■ **SET TASKS**:
1) In the passage on BPF maps below, what does the writer say could handle exposing maps as files entirely in user space?
2) Reproduce the passage on BPF maps below between "Or, you have" and "application specific anyway?", inclusive, without any alteration.

Yes, it is a big question, and probably best left to the domain-specific
application itself, which can already dump the map nowadays via bpf(2)
syscall. You can add bindings to various languages to make it available
elsewhere as well.
Or, you have a user space 'bpf' tool that can connect to any map that is
being exposed with whatever model, and have modular pretty printers in
user space somewhere located as shared objects, they could get auto-loaded
in the background. Maps could get an annotation attached as an attribute
during creation that is being exposed somewhere, so it can be mapped to
a pretty printer shared object. This would better be solved in user space
entirely, in my opinion, why should the kernel add complexity for this
when this is so much user-space application specific anyway?
As we all agreed, looking into key/values via shell is a rare event and
not needed most of the times. It comes with it's own problems (f.e. think
of dumping a possible rhashtable map with key/values as files). But even
iff we'd want to stick this into files by all means, fusefs can do this
specific job entirely in user space _plus_ fetching these shared objects
for pretty printers etc, all we need for this is to add this annotation/
mapping attribute somewhere to bpf_maps and that's all it takes.

■ **SUPPLIED INFORMATION**:

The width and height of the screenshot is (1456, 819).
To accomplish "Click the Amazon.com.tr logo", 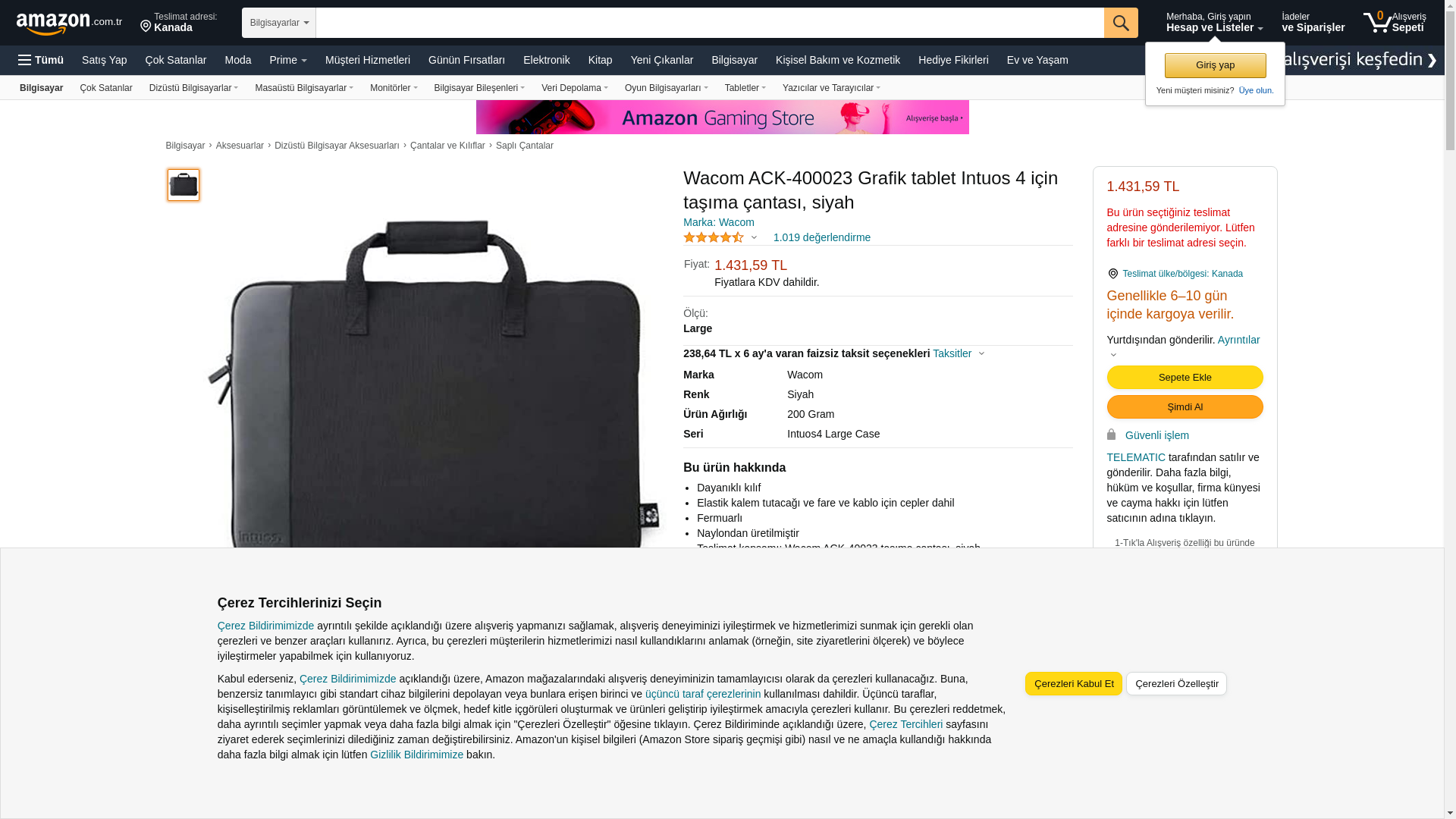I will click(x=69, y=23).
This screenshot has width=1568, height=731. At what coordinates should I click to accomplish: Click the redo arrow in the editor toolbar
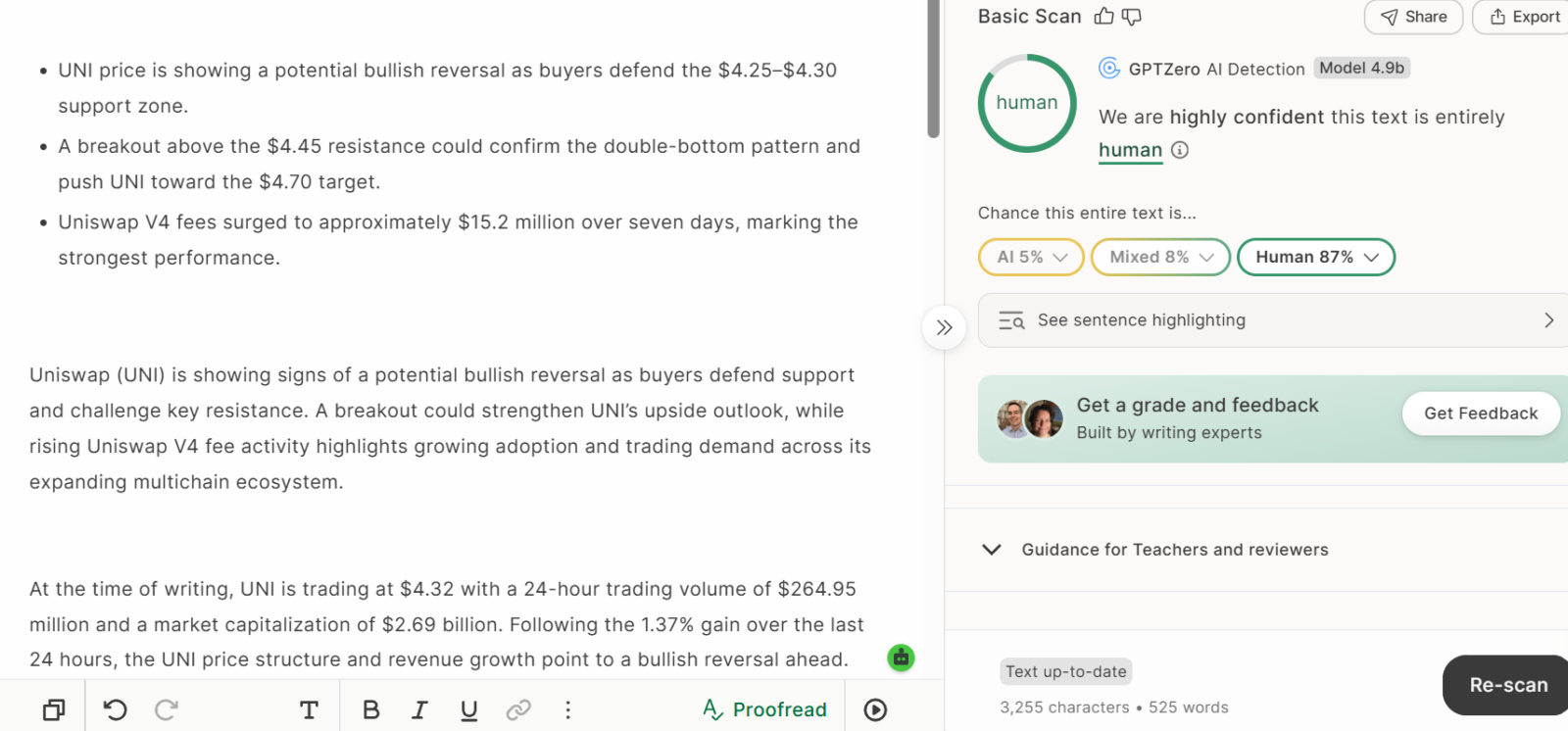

■ **THE REPLIES**:
1) fusefs

2)
Or, you have a user space 'bpf' tool that can connect to any map that is
being exposed with whatever model, and have modular pretty printers in
user space somewhere located as shared objects, they could get auto-loaded
in the background. Maps could get an annotation attached as an attribute
during creation that is being exposed somewhere, so it can be mapped to
a pretty printer shared object. This would better be solved in user space
entirely, in my opinion, why should the kernel add complexity for this
when this is so much user-space application specific anyway?